- Plans to commit an additional $100 mln to $150 mln in ’18, up to $550 mln next year
- System considers raising commitment caps
- LACERS mulls secondaries, a first for the system
Los Angeles City Employees Retirement System approved a 2019 strategic plan recommended by its new consultant, aiming to significantly speed up pacing, rethink limits on commitment sizes and consider secondary sales as it reshapes its portfolio.
The $17 billion retirement system over the summer hired TorreyCove Capital Partners as its PE consultant, after selecting NEPC as its general investment consultant the previous year.
The board approved an asset allocation NEPC recommended in April, and an action plan on the new allocation in August. The new allocation makes several changes to LACERS’s portfolio, including lifting the PE target to 14 percent from 12 percent.
Sharp pacing increase
To get to 14 percent from its current 10, LACERS would have to significantly increase its pacing over the next five years and rethink its policy limits on commitment sizes, TorreyCove said.
The strategic plan calls for LACERS to commit an additional $100 million to $150 million in 2018, after $335 million already committed this year, and target $550 million to $575 million in commitments for 2019.
After that, TorreyCove recommends annual increases of $75 million to $100 million. That’s a big increase over recent years — LACERS committed about $370 million a year in 2016 and 2017, and an average of $285 million a year from 2013 to 2015.
Jeffrey Goldberger, senior vice president at TorreyCove, said at the October investment-committee meeting that his firm was working to find investments for the end of 2018, though hitting the target wasn’t absolutely necessary.
“We’ve identified one or two potential investments that could fill those holes, but we haven’t identified enough investments yet to fill the full $100 million,” Goldberger said.
“It’s not something that we’re going to absolutely force and just invest in funds because we want to hit that target. We will wait to make sure that we’re finding compelling and interesting investments for the plan.”
To fully implement the strategic plan, LACERS will have to change its investment policy, which caps commitment sizes and doesn’t include a process for secondary sales.
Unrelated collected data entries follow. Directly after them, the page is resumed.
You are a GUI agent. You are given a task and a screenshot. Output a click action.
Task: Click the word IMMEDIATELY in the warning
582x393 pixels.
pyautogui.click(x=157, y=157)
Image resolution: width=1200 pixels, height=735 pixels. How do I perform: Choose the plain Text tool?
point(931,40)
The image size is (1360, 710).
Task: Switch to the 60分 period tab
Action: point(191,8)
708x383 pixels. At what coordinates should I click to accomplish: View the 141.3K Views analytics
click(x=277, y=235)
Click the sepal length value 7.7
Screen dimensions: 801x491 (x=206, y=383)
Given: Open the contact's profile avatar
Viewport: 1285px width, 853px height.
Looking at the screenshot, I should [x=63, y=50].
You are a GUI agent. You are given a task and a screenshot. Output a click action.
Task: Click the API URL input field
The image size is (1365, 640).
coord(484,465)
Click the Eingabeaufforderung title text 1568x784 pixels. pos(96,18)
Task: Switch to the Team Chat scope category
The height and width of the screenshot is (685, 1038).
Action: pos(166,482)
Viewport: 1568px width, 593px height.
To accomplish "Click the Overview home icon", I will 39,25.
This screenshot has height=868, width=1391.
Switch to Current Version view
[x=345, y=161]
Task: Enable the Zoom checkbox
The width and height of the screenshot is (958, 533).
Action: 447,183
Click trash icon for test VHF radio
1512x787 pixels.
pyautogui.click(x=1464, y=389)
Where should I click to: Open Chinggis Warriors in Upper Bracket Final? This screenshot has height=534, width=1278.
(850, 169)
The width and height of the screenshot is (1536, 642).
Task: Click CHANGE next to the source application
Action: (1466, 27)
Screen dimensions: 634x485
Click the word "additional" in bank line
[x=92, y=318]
TorreyCove urged LACERS to make 10 to 12 commitments of $50 million to $100 million a year. But the retirement system’s current policy limits it to allocating $25 million to new partnerships and $40 million for re-ups with existing managers.
LACERS CIO Rod June has proposed lifting those limits to $50 million for new partnerships and $100 million for existing managers, as well as raising the maximum fund size for emerging managers to $1 billion.
The commitment limits have contributed to a portfolio that has too many non-core managers, according to TorreyCove’s David Fann, who has recommended that LACERS undergo a “spring cleaning” of its portfolio through secondary sales.
LACERS has 254 partnerships, and 123 specific fund managers in its PE portfolio, which Fann and June say is probably too many.
“I think there’s an argument to be made that there’s probably too much diversification in this portfolio at this point,” Fann said.
The exact mechanics of a secondary sale will be determined later, since LACERS hasn’t done it before and hasn’t written out policies for how to proceed.
Fann said a secondary sale is still a ways off and board members — some of whom expressed hesitation at the idea — would be kept up to date as plans develop.
But demand on the secondary market is high, he added, and a secondary sale could both rationalize the number of managers in LACERS’s portfolio and monetize legacy investments.
“The good news about the secondary market right now is that there is a bigger supply of capital than there is opportunity, so pricing is very favorable,” Fann said.
“We would imagine Rod’s phone to be ringing off the hook with every secondary buyer in the marketplace asking for details about what he’s selling and when.”
In terms of strategy and focus, the strategic plan calls for LACERS to increase its exposure to buyouts, currently at 54.9 percent of the portfolio, and cut its exposure to growth equity and venture capital, currently at a combined 21.9 percent.
LACERS also plans to selectively add international exposure, particularly in Europe, Asia and deeper developed markets.
TorreyCove and LACERS staff also plan to explore adding a peer benchmark to complement the current benchmark of the Russell 3000 +300 basis points.